What is a deadlock in a database?

In general, deadlock means that two or more entities are blocking some sources, and none of them is able to finish, because they are blocking sources in a cyclic way.

One example: Let's say I have table A and table B, I need to do some update in A and then B and I decide to lock both of them at the moment of usage (this is really stupid behaviour, but it serves it's purpose now). At the same moment, someone else does the same thing in opposite order - locks B first, then locks A.

Chronologically, this happens:

proc1: Lock A

proc2: Lock B

proc1: Lock B - starts waiting until proc2 releases B

proc2: Lock A - starts waiting until proc1 releases A

Neither of them will ever finish. That's a deadlock. In practice this usually results in timeout errors since it is not desired to have any query hanging forever, and the underlying system (e.g. the database) will kill queries that don't finish in time.

One real world example of a deadlock is when you lock your house keys in your car, and your car keys in your house.


What is a deadlock

A deadlock happens when two concurrent transactions cannot make progress because each one waits for the other to release a lock, as illustrated in the following diagram.

Deadlock

Because both transactions are in the lock acquisition phase, neither one releases a lock prior to acquiring the next one.

Recovering from a deadlock situation

If you're using a Concurrency Control algorithm that relies on locks, then there is always the risk of running in a deadlock situation. Deadlocks can occur in any concurrency environment, not just in a database system.

For instance, a multithreading program can deadlock if two or more threads are waiting on locks that were previously acquired so that no thread can make any progress. If this happens in a Java application, the JVM cannot just force a Thread to stop its execution and release its locks.

Even if the Thread class exposes a stop method, that method has been deprecated since Java 1.1 because it can cause objects to be left in an inconsistent state after a thread is stopped. Instead, Java defines an interrupt method, which acts as a hint as a thread that gets interrupted can simply ignore the interruption and continue its execution.

For this reason, a Java application cannot recover from a deadlock situation, and it is the responsibility of the application developer to order the lock acquisition requests in such a way that deadlocks can never occur.

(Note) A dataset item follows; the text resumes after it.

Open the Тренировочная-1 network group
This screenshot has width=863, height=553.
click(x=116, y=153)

However, a database system cannot enforce a given lock acquisition order since it's impossible to foresee what other locks a certain transaction will want to acquire further. Preserving the lock order becomes the responsibility of the data access layer, and the database can only assist in recovering from a deadlock situation.

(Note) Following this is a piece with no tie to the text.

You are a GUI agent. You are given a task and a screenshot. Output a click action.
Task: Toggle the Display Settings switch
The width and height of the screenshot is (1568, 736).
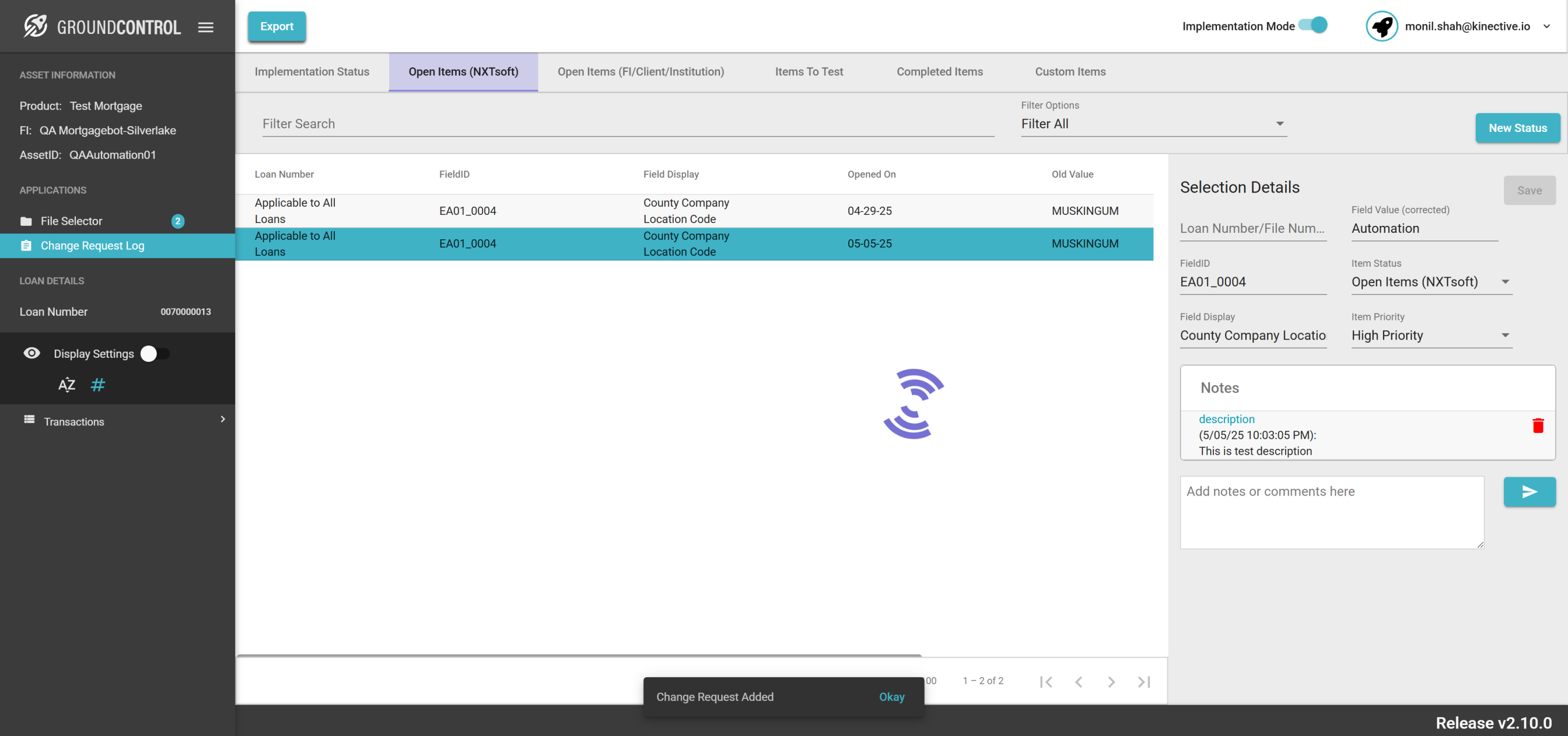point(155,353)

The database engine runs a separate process that scans the current conflict graph for lock-wait cycles (which are caused by deadlocks). When a cycle is detected, the database engine picks one transaction and aborts it, causing its locks to be released, so that the other transaction can make progress.

Unlike the JVM, a database transaction is designed as an atomic unit of work. Hence, a rollback leaves the database in a consistent state.

Deadlock priority

While the database chooses to rollback one of the two transactions being stuck, it's not always possible to predict which one will be rolled back. As a rule of thumb, the database might choose to roll back the transaction with a lower rollback cost.

Oracle

According to the Oracle documentation, the transaction that detected the deadlock is the one whose statement will be rolled back.

SQL Server

SQL Server allows you to control which transaction is more likely to be rolled back during a deadlock situation via the DEADLOCK_PRIORITY session variable.

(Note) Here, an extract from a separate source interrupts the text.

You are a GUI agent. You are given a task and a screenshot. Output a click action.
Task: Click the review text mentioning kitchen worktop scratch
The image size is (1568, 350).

The DEADLOCK_PRIORITY session can accept any integer between -10 and 10, or pre-defined values such as LOW (-5), NORMAL (0) or HIGH (5).

In case of a deadlock, the current transaction will roll back, unless the other transactions have a lower deadlock priority value. If both transactions have the same priority value, then SQL Server rolls back the transaction with the least rollback cost.

PostgreSQL

As explained in the documentation, PostgreSQL does not guarantee which transaction is to be rolled back.

MySQL

MySQL tries to roll back the transaction that modified the least number of records, as releasing fewer locks is less costly.